The report covered the Weston Hotel, which Deputy President William Ruto has denied any association with, and which attempted a forced takeover of land belonging to Lang’ata Road Primary School. Little children who had gone to reclaim the land were teargassed.

The report noted that 40 Jubilee MPs, senior government officials and policemen tried to dispossess a private individual of a Sh8 billion 134-acre piece of land in Karen, a case that remains uninvestigated, despite wide publication and information on the issue.

The report also noted the single-sourcing of Sh15 billion CCTV security network to Safaricom and claimed that no costing or feasibility study occurred.

Thereafter, the government awarded Safaricom a fourth generation (4G) spectrum licence for mobile telephony and data, the price for which would be offset by the costs that the government would have paid for the security contract.

The report noted that this arrangement removed market forces from operation, and ensured that Safaricom determined the price for the 4G licence.

Other issues covered were the Sh3 billion Mara Narok revenue collection scandal, associated with a very senior official and his close associate in the Narok county government.
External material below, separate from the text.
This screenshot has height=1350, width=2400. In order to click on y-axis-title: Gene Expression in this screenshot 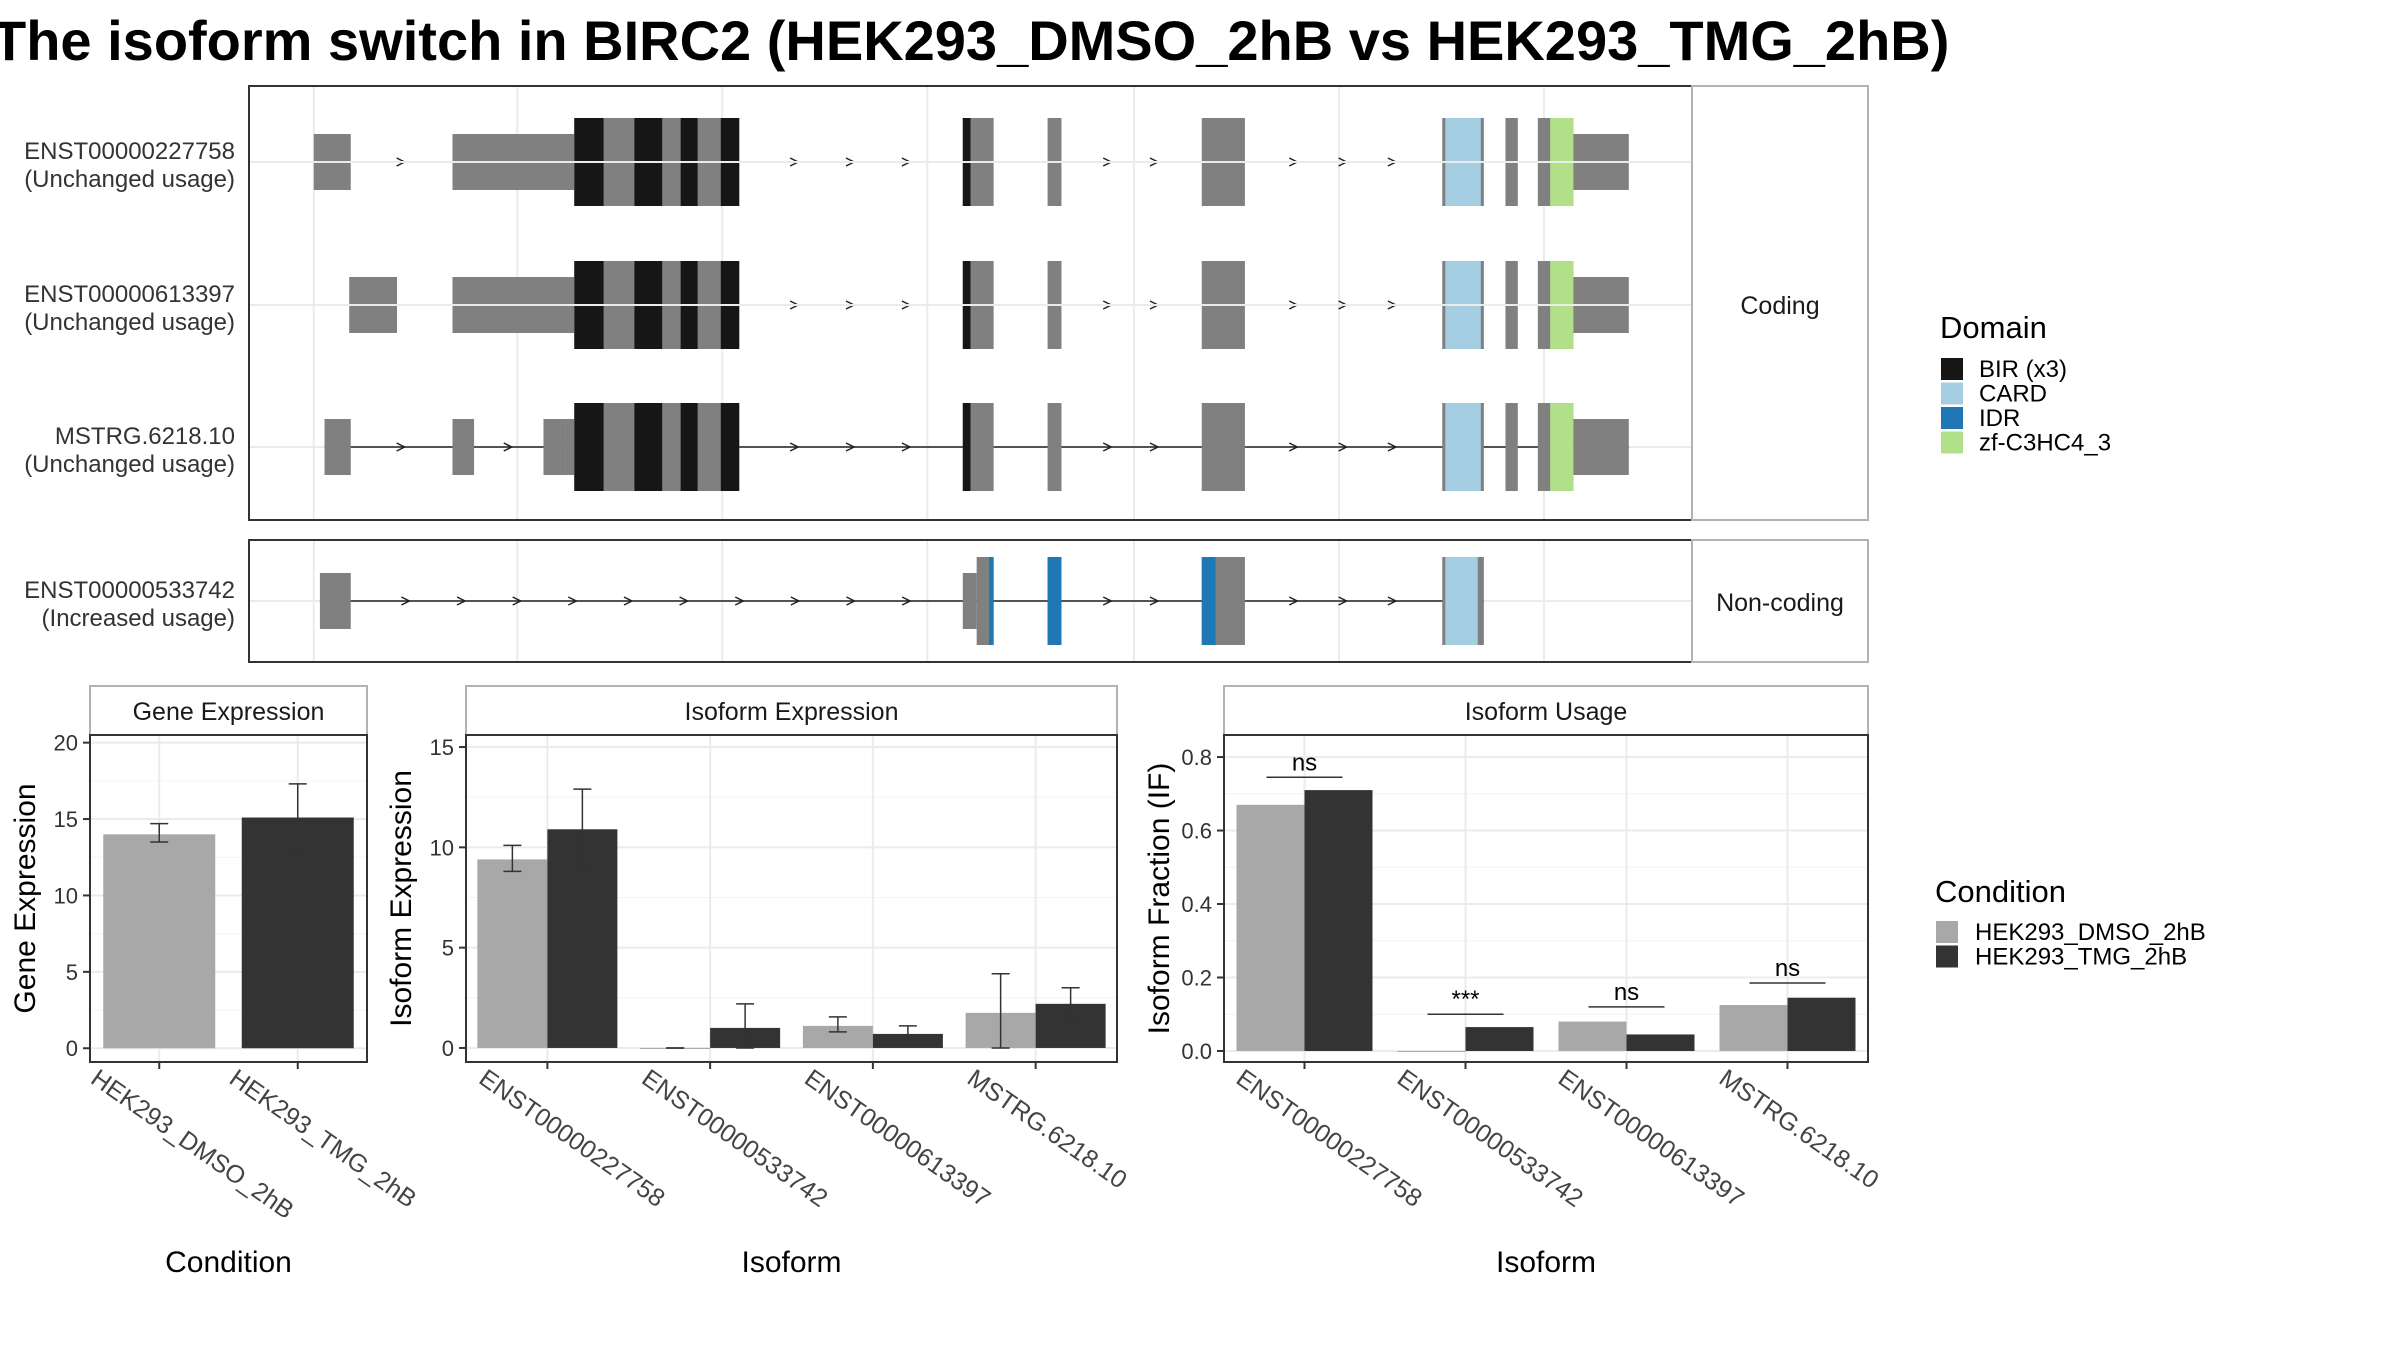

The scandal was at the heart of recent riots in Narok. The report also contained the payment of Sh1.4 billion by President Uhuru Kenyatta to Anglo Leasing, which came after the Controller of Budget had blocked the Treasury from quietly paying the companies before the approval of legislators.

The report included the secret 6.7 per cent shareholding by Excel Magic in PANG, one of the two foreign companies awarded exclusive content distribution rights under the new digital platform.

Excel Magic, it noted, is registered in the British Virgin Islands to unknown “Kenyan owners”. The report noted the forced digital migration of the three main media houses despite 32 African countries having declared unpreparedness for the June 15 deadline.

The report noted that Kenyan troops under AU and Amisom have been engaged in the $250 million (Sh20 billion) export of charcoal from Kismayu in a flagrant disregard of UN regulations developed to strangle Al-Shabaab funding.

Ahmed Madobe, the leader of the Ras Kamboni militia and a former Islamist warlord, became leader of the Jubaland region, which includes Kismayu, in May 2014 and is said to be in business with the Kenyan military. The revelations were made in a UN report published in 2013.

As noted by the NGOs in a statement that accompanied the release of the report, the President has talked about corruption but no action has followed the talk. The time for talk is over, and President Kenyatta must act decisively to save his government from failure.